==== DATA PROVIDED ====

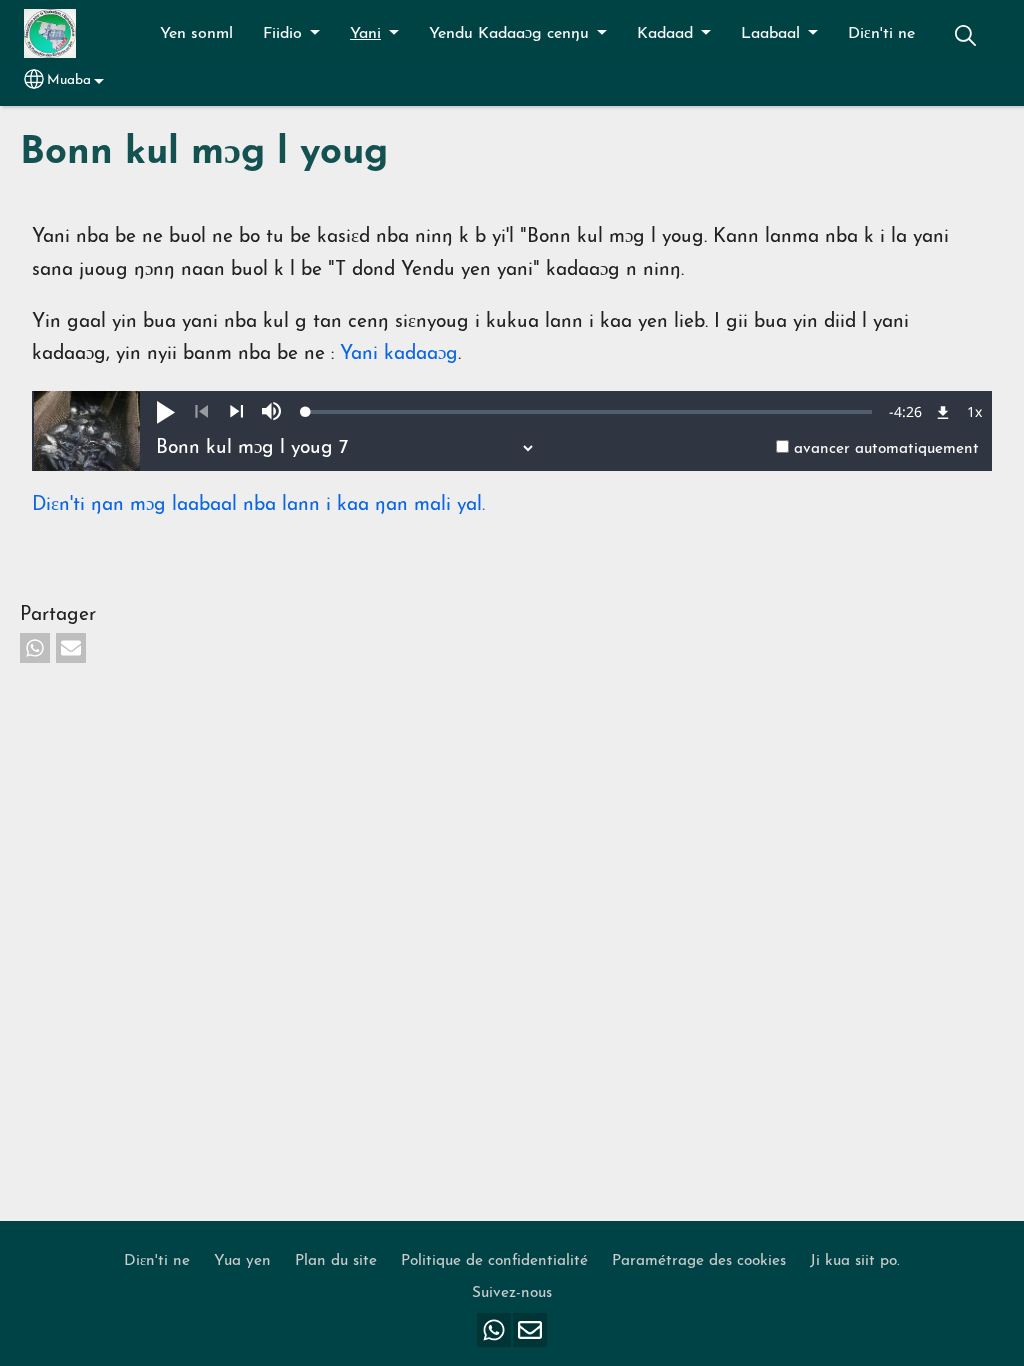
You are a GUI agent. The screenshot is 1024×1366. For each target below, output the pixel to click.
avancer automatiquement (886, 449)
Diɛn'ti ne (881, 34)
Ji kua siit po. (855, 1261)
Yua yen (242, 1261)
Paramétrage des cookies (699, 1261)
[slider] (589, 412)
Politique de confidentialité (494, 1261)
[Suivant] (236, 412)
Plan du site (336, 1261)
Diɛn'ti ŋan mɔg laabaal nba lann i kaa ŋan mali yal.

====

**EXERCISE REQUIREMENTS**
One number is the full answer: how many lines of the records include the string "Diɛn".

**YOUR SOLUTION**
2